Task to carry out ->
Print every row below word for word, leaving out the pictures.
# start of Provided entries
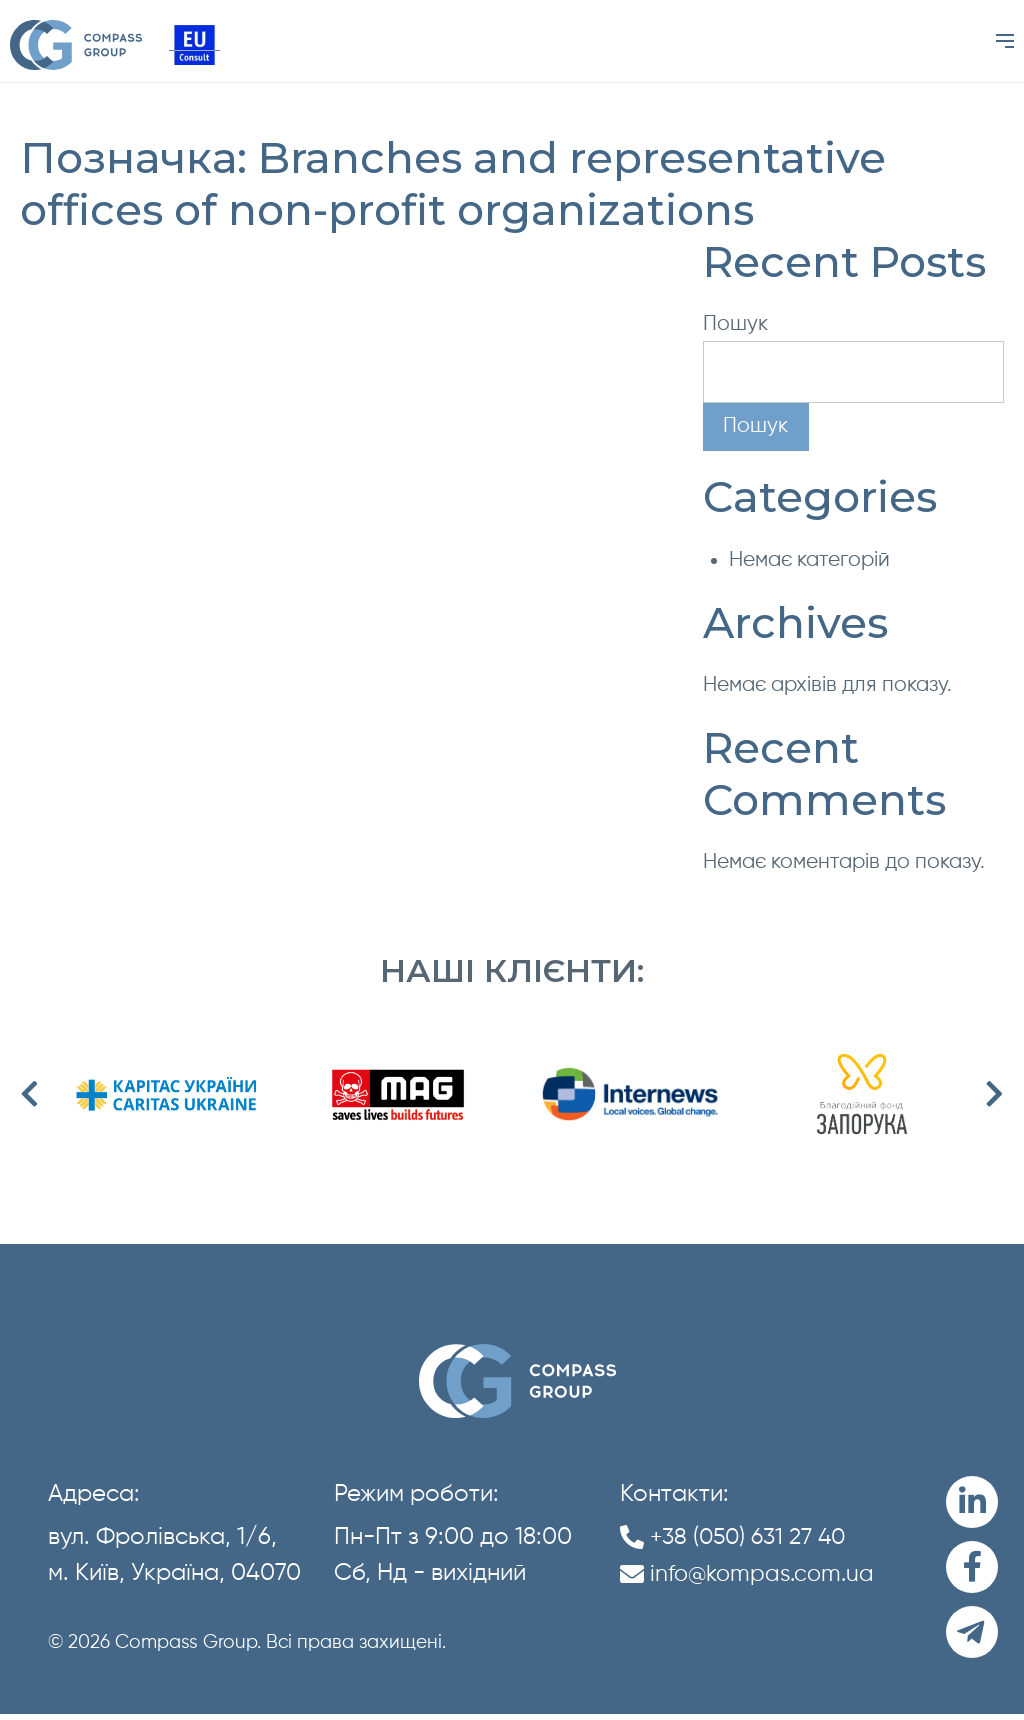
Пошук (735, 324)
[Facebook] (972, 1570)
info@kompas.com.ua (766, 1575)
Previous (30, 1096)
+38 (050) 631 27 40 (753, 1538)
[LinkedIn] (972, 1503)
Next (994, 1096)
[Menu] (1005, 41)
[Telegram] (972, 1636)
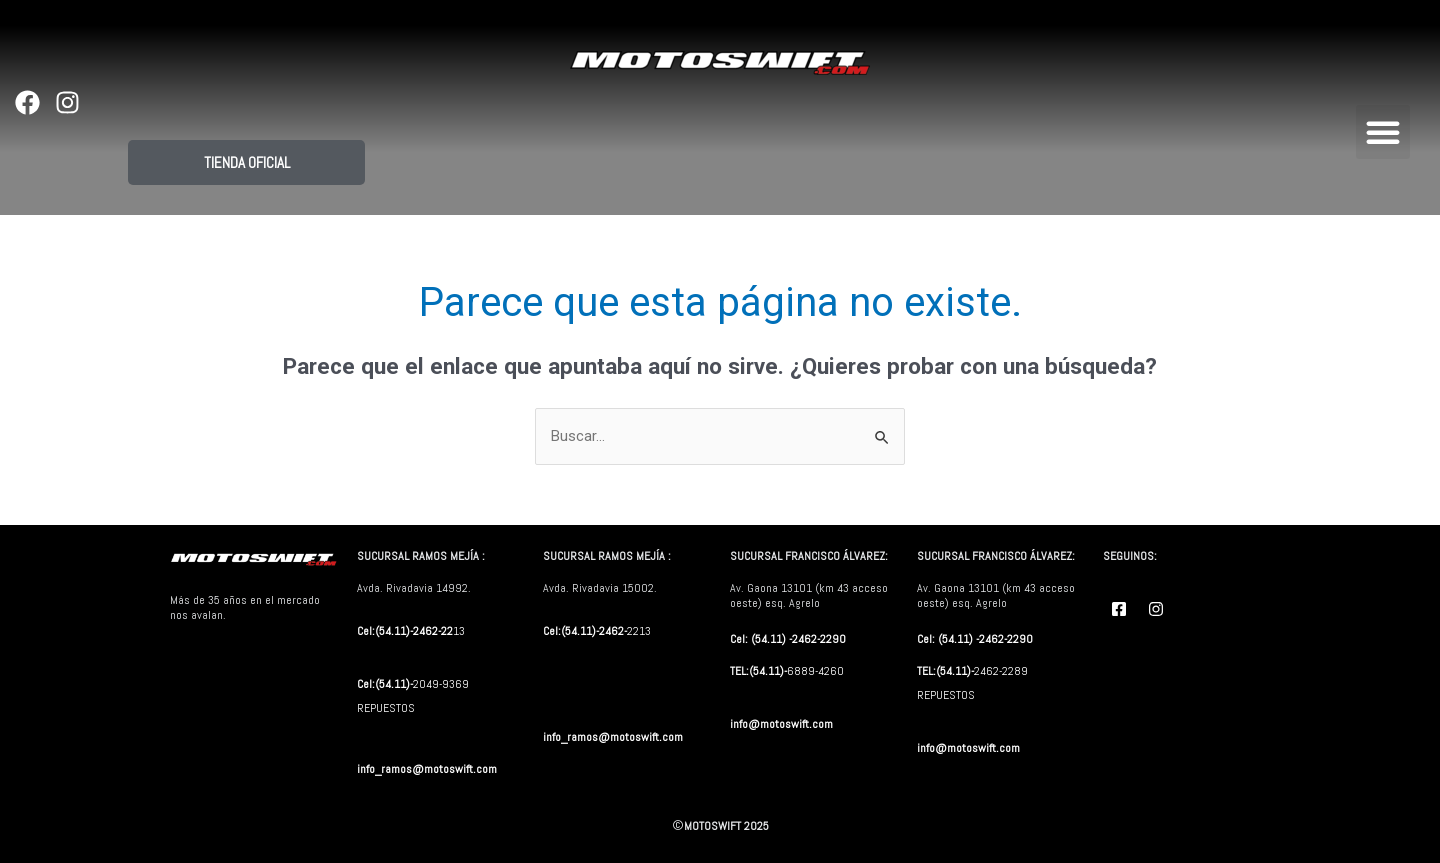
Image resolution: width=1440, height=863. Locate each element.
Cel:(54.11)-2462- (585, 631)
# end of Provided entries
Solution for this problem ->
Пошук (735, 324)
[Facebook] (972, 1570)
info@kompas.com.ua (766, 1575)
Previous (30, 1096)
+38 (050) 631 27 40 (753, 1538)
[LinkedIn] (972, 1503)
Next (994, 1096)
[Menu] (1005, 41)
[Telegram] (972, 1636)
Image resolution: width=1440, height=863. Locate each element.
Cel:(54.11)-2462- (585, 631)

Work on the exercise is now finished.